Several weeks ago, Francola learned that Westlake decided not to play the Cougars on a night when both teams had byes on their schedules. A search for a replacement team proved fruitless, so tonight, while nearly every team in town is on the field, Francola will be in the grandstands.

"I'll be up there throwing things at Steve Landress," he said, joking about the Cleveland coach.

Yet the bye isn't really a laughing matter. In September, 1986, Westlake scheduled a game with San Diego Santana for tonight. By the time Francola learned of the switch in the schedule, it was too late to find another opponent.

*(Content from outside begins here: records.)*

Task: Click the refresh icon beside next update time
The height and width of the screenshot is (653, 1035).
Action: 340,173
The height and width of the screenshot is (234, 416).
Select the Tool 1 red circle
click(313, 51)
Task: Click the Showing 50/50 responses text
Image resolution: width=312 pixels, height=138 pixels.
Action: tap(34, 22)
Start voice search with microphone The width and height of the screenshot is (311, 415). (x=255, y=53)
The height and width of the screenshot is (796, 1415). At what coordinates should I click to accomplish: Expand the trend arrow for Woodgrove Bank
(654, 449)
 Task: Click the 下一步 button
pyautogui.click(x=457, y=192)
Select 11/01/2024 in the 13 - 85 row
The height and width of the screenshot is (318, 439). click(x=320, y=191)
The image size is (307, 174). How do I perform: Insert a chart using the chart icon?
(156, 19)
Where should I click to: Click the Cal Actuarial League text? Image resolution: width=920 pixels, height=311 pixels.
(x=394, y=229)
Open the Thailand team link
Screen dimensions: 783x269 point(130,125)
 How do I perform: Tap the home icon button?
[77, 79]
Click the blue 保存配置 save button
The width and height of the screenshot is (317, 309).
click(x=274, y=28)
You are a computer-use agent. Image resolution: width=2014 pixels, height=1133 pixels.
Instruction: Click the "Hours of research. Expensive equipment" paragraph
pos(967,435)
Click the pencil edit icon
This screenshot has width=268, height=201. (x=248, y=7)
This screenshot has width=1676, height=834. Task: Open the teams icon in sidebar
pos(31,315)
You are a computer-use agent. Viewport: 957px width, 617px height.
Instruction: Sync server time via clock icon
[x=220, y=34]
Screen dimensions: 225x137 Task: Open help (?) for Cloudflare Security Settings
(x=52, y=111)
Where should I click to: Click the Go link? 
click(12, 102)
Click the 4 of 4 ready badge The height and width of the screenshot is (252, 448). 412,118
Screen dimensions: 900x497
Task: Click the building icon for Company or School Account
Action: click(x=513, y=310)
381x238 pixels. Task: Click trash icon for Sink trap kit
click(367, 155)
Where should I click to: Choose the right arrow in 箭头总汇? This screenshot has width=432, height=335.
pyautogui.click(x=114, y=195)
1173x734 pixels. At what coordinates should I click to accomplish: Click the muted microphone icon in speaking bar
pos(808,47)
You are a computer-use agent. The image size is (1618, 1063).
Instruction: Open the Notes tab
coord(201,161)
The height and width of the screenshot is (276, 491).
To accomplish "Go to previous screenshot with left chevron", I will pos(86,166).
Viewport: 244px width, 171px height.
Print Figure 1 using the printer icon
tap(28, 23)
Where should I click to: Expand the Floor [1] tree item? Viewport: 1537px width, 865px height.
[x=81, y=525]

"We tried like crazy to find somebody to play us this week," he said. "Everybody in the area was booked. I'm really disappointed that we aren't playing Westlake--I think we could have beaten them. I'm one of those guys who would rather play anybody than sit out."

Last year, Valley 4-A and Marmonte teams played during weeks in which teams had byes. Westlake Coach George Contreras said Marmonte coaches decided last year that the schedules of the Valley 4-A League (five members) and the Marmonte League (seven), didn't match up well.

Marmonte coaches voted last year to allow member schools to choose whether to play the Valley 4-A teams. Westlake, which lost to Granada Hills, 56-12, last season, chose to schedule San Diego Santana.

Francola couldn't adjust the schedule in time, but at least the time off allowed him to make a few adjustments on the team.

"We had our best practice all year Tuesday," he said. "We really went at it out there. We needed it. We're making some changes in the lineup, we're still looking for the right combination."

And looking for a Friday-night date.

On the road: Members of the Westlake team will leave school at noon Friday on a bus for San Diego. After the game with Santana, the team will spend the night at a nearby hotel. Saturday afternoon, after breakfast and the drive back to Los Angeles, the team will watch USC play Washington State at the Coliseum.

It's all part of the Coach George Contreras go-to-Westlake-and-see-the-world tours.

"This is sort of a test for us, " he said. "If this trip goes well, we may schedule a trip out of state. Something where we take a plane to go play."

A few seasons ago, Westlake played host to a team from Seattle. After talking to coaches and players from the team, Contreras said the idea of traveling for a game struck him as a good one.

"This has been one of our best weeks of practice," he said. "Everybody is excited about the trip and it's a good break from the league schedule."

Contreras said the school's booster club helped foot the bill for the trip, which should cost between $1,000 and $2,000. "We may get more ambitious later on, depending on how it goes," he said.

Thus far, it goes well on the field for Westlake, which has a 5-2 record and a 4-0 mark in Marmonte play. Santana is 2-4-1.